For all these reasons, visibility into encrypted communications is essential for detecting malicious access patterns to databases, storage, and APIs, as well as internal authentication activity associated with lateral movement, data staging, and privilege escalation. Analyzing the decrypted contents of transactions across the network allows for faster identification and remediation of threats before a headline-making data breach happens.
What role does network visibility play in cyber hygiene?
Sajoto: If cybercriminals are using unknown tactics, how do certain companies detect and stop multifaceted extortion attempts while others fall victim? The answer lies within the network.
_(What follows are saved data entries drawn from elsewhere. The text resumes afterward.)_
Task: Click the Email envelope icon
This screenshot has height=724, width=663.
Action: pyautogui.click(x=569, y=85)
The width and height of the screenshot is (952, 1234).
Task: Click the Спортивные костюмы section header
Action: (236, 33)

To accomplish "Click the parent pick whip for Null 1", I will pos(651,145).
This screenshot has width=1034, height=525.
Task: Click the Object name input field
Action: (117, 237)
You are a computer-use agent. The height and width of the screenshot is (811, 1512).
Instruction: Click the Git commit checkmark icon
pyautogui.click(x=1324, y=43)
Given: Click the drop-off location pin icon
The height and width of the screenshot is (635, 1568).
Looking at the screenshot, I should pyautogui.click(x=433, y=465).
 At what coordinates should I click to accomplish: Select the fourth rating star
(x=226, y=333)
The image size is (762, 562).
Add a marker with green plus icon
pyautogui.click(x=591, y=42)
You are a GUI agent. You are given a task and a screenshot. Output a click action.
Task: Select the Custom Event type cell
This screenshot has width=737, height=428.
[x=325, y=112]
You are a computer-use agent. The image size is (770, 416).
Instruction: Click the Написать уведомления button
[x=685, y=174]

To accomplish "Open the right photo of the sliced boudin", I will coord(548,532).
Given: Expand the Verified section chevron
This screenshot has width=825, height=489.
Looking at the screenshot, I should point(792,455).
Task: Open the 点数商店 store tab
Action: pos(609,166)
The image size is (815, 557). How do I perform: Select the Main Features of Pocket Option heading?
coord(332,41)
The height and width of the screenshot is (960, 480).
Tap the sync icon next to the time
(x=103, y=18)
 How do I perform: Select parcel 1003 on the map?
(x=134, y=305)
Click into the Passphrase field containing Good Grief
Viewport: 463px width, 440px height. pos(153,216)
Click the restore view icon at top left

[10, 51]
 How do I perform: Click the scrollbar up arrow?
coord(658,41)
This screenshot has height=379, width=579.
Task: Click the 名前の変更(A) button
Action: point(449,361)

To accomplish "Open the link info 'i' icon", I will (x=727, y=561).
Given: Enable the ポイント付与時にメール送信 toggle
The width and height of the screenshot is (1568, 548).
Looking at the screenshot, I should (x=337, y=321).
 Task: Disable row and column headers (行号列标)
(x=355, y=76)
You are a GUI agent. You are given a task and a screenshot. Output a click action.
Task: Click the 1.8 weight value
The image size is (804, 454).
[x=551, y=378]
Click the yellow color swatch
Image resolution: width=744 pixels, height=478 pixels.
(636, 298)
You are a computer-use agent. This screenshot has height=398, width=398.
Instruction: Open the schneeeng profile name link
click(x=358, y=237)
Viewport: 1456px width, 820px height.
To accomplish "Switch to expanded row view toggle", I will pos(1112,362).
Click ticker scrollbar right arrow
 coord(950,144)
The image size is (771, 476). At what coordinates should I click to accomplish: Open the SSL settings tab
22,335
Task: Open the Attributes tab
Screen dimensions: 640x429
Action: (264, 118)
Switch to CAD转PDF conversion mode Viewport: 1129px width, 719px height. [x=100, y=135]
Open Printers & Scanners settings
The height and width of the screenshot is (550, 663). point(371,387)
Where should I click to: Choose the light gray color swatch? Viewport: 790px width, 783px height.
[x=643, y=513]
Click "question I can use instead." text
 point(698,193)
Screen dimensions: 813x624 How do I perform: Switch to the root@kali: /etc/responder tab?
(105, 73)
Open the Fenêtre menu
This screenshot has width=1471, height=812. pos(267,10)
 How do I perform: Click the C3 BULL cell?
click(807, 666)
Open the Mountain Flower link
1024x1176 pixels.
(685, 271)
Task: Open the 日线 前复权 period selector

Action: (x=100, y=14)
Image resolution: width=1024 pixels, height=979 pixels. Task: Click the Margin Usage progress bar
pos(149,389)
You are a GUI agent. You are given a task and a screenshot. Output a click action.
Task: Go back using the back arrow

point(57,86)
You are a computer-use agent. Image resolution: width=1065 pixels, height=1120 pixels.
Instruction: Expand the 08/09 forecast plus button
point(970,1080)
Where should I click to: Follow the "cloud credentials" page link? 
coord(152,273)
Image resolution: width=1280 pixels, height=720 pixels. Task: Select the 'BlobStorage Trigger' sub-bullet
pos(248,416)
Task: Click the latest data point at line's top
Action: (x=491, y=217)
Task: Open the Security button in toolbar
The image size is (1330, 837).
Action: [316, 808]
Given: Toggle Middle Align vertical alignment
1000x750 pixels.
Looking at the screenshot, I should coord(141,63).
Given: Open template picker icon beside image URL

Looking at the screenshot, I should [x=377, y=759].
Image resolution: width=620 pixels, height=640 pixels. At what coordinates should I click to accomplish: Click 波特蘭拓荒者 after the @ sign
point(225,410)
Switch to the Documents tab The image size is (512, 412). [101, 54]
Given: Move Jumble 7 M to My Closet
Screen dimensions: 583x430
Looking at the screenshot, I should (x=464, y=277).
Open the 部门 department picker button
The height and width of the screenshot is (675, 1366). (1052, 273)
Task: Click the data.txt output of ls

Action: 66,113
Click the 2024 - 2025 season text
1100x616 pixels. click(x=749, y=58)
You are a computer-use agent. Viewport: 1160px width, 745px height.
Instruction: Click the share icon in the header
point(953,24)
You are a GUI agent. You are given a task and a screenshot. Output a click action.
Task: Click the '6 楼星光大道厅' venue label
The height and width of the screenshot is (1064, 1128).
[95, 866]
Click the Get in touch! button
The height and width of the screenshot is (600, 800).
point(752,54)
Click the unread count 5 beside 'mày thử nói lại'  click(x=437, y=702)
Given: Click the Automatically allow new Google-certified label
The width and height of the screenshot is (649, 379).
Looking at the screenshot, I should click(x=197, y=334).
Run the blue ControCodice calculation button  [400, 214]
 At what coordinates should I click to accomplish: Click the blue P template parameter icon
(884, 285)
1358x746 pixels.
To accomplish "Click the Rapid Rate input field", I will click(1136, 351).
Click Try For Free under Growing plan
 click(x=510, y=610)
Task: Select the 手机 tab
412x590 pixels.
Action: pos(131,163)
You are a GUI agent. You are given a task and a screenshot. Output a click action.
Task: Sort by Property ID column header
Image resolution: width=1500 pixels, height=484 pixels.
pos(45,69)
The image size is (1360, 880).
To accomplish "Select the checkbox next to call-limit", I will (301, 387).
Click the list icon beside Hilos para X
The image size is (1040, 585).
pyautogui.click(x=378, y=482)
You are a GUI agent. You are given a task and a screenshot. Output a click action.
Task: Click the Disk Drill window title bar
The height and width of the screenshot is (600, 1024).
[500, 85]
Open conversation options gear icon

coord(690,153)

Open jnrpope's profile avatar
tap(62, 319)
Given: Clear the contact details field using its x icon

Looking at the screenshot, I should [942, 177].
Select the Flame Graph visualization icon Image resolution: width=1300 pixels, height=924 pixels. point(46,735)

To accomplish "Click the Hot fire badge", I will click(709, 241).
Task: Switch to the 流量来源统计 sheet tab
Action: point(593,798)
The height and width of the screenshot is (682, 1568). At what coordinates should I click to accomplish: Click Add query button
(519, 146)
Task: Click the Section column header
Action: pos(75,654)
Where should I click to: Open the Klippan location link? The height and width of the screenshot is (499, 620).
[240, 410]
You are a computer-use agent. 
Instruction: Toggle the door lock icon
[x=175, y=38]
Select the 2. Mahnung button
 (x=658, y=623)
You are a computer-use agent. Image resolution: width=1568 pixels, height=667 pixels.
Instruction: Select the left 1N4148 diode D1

As organizations continue to move to the cloud, encrypt communications, adopt IoT, and manage third-party vendors, the complexity of the network increases. This, in turn, impedes visibility, slows operations, and impacts security. In fact, the 2020 SANS Network Visibility and Threat Detection Survey revealed that 59% of the businesses polled believe that lack of network visibility poses a high or very high risk to their operations, and 64% of respondents experienced at least one compromise over the past 12 months.
Attackers have become highly adept at evading detection upon entry into a network, but they can not hide from the network. The network represents an empirical source of behavioral evidence of the connective tissue of the enterprise. It’s a passive, observational and definitive source of truth for cybersecurity teams. By adding network detection and response (NDR) as a critical aspect of cybersecurity defense, an organization gains the ability to detect compromise before any major harm.
NDR can help organizations detect threats in their networks with the help of machine learning. By establishing a network baseline, behavior-based detectors empower security teams to spot malicious activity, even if it does not follow a known pattern. This tactic gives organizations an advantage, even in the face of zero-day exploits, newly introduced malware, and evolving ransomware tactics.